(THE TASK): Return the entries below word for word; no images should appear in the copy.
== SUPPLIED MATERIAL ==
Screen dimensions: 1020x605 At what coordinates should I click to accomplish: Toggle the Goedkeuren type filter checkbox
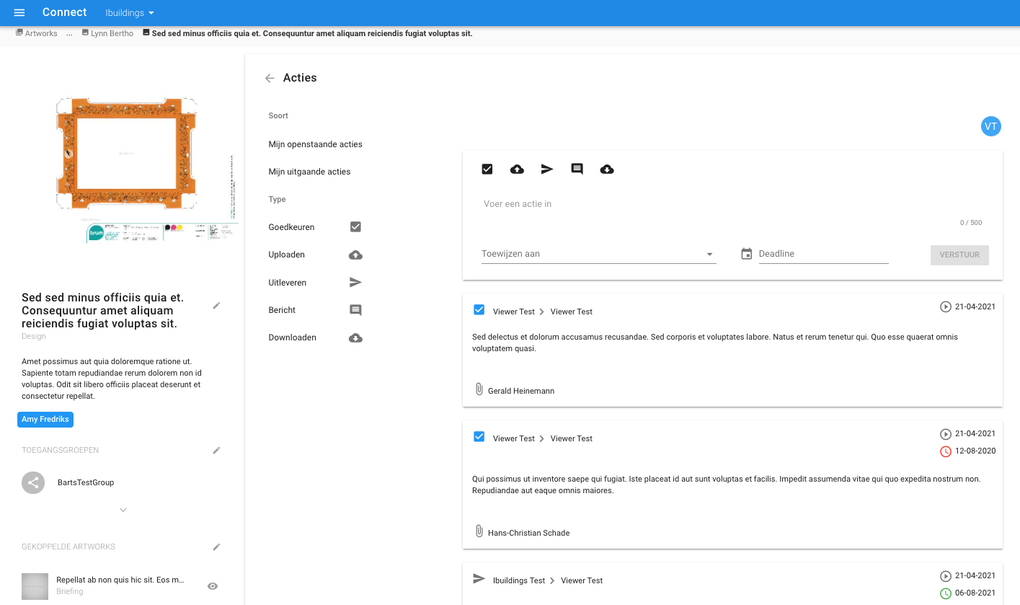point(355,227)
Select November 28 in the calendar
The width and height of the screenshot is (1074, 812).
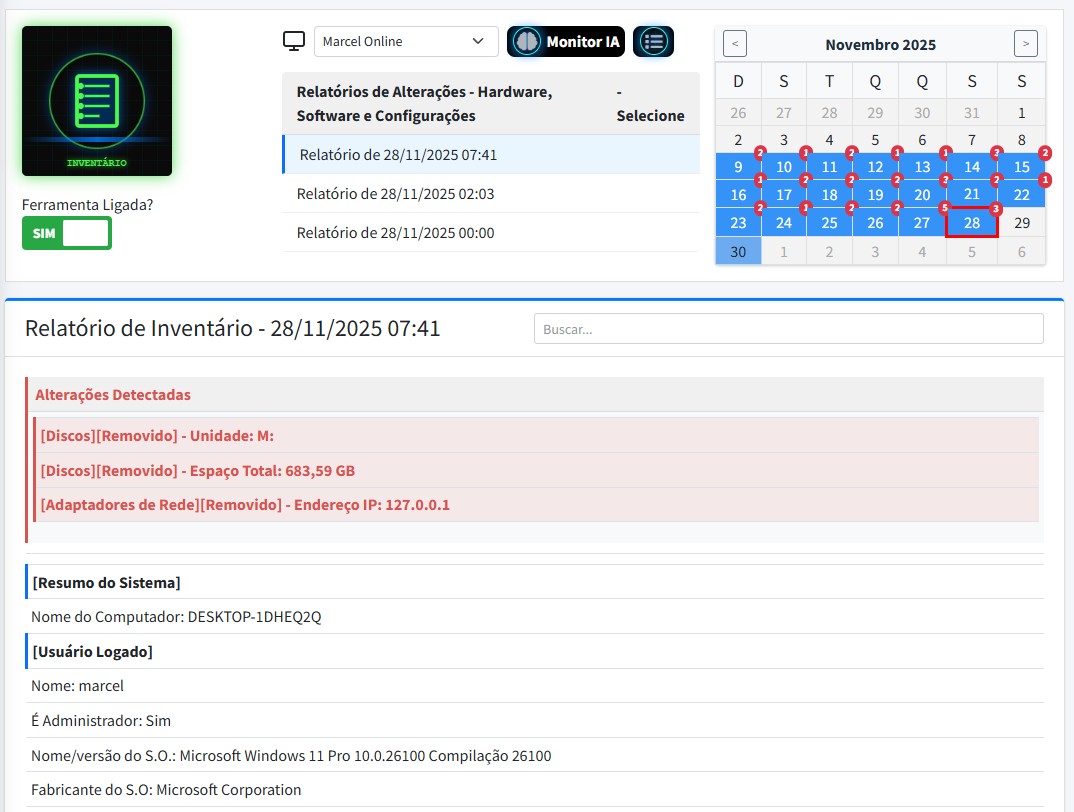tap(971, 223)
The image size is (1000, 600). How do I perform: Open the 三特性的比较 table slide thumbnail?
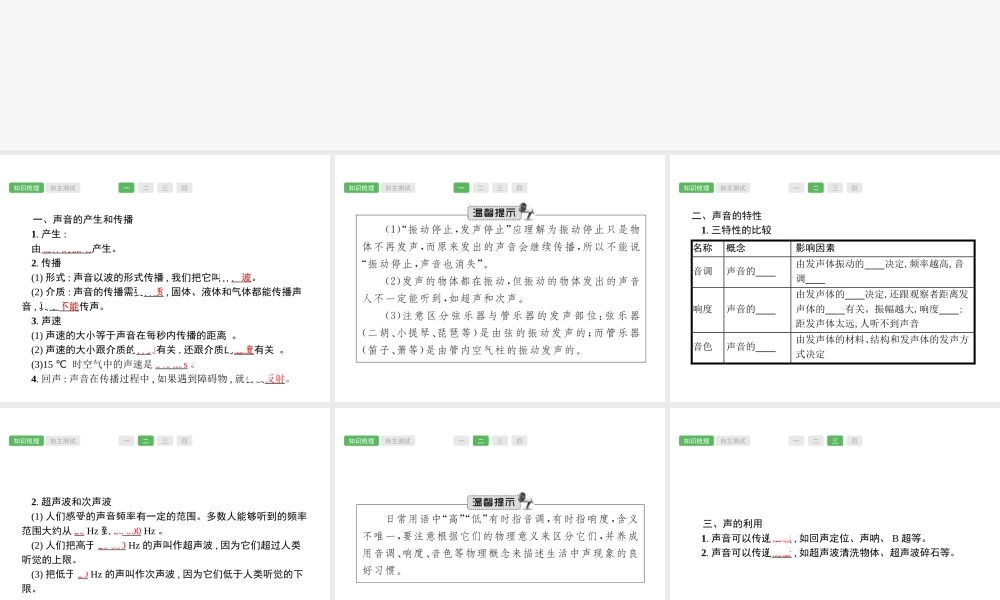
===
(YOUR RESPONSE):
Screen dimensions: 1020x605 At what coordinates should I click to accomplish: Toggle the Goedkeuren type filter checkbox
point(355,227)
Select November 28 in the calendar
The width and height of the screenshot is (1074, 812).
tap(971, 223)
The image size is (1000, 600). How do I perform: Open the 三特性的比较 table slide thumbnail?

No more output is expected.